Many of you will remember a few hubs back when I mentioned I had finally come to a conclusion of what I want to do with the rest of my life. Well, now I've decided where I want to do it. For a year or so now North Carolina has been pulling at me, I don't quite know why, but the idea of living near the beach has been something I've strived for. So, today I began job/apartment searching down in N.C., only on craigslist, mind you, and I wasn't finding much, really nothing in my field. Then I thought about looking at the Southern Carolina and still nothing. This though is when I found my state of choice. Just above S.C. on the craigslist list of states was Rhode Island, a short hop, skip, and jump from my current home in Massachusetts. I'm pretty close to my family and my ancestors have lived in the same area of Massachusetts pretty much since they came here, so I've always had a hard time wanting to leave. My heart really is in Massachusetts. I think this is probably why the idea of N.C. never quite felt right. After all, I'd have to take a plane home, or drive for hours on highways, something I'm not incredibly fond of. Rhode Island though, puts me close to the beach, and keeps me close to Boston. A city I am falling in love with.

The career side of things

After deciding that perhaps Rhode Island was where I was meant to be I did a bit of job searching on craigslist. Would you believe I found a good five or six different possible jobs in the area? I couldn't believe it. I went from finding nothing entry-level enough for me, to all kinds of possible job opportunities. I was/am excited at all of the possible jobs. Looking in R.I. also makes it easier on the job hunt. After all, getting to Rhode Island for a job interview is a ton easier than getting to North Carolina. I also was worried that no one in N.C. would be interested in bringing down an entry-level person to interview, after all, couldn't they find other people closer to them? This fixes it all.
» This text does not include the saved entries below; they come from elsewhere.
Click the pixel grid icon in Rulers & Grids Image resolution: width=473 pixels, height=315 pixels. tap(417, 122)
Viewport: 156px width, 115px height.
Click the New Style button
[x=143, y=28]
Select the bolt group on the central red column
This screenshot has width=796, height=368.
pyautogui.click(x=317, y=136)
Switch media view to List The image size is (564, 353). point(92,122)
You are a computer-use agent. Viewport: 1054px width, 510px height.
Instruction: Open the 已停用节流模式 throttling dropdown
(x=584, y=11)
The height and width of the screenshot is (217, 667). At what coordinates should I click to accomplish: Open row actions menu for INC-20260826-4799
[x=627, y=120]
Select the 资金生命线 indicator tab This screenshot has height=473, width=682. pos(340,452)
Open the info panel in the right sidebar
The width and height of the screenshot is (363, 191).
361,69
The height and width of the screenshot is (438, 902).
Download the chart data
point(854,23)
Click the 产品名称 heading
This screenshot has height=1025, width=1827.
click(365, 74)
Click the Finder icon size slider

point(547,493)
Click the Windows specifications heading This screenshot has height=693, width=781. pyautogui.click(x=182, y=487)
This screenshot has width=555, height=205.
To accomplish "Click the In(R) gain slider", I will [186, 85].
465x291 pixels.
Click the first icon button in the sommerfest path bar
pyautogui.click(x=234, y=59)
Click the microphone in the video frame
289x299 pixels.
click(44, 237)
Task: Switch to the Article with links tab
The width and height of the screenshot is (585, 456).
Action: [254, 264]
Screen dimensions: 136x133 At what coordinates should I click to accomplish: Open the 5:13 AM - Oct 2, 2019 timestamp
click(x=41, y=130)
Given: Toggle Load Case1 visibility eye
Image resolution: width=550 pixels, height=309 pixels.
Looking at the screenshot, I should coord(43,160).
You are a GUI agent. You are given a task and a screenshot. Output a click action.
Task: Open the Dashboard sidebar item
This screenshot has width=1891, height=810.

The housing side of things

I'd once contemplated moving to Michigan, my sister and her family live there, and housing is very cheap. I always envied the fact that she rented a whole house, I want to do that. I've lived in both apartment complexes and apartments in houses, and would love to have a little house to call my own, even if it was just a rental. In my search for affordable housing in R.I. I didn't come across any houses for rent, but what I did come across was just about as good. One and two bedroom apartments for rent. I have recently been looking in the Massachusetts area I just moved out of and it seems that I won't be able to find any one bedroom apartments. I generally get along well with people but for some reason have a bit of trouble getting along well with roomies. It's not that we don't get along, we do, but perhaps I am looking for more from a roomie. Generally the roommates I've lived with since college have lived their own lives seperate from my own. This was a big change from my college years, when you were guaranteed to have 1 or maybe even 5 other people ready, willing, and able to drop whatever they were doing and go to the bar, or a road trip, or whatever caught your fancy. Since college, I have only lived on my own once. The first month or so it was almost debilitating. I would go home and sit around and do nothing, panic attacks were always ready and willing to jump out at me. I made it through, and am thinking that I would like to enjoy that again. If the house was messy, so what, if I wanted to have friends over, there was never anyone to tell us to be quiet, and I got to decorate it just the way I wanted. I'm quite looking forward to that again.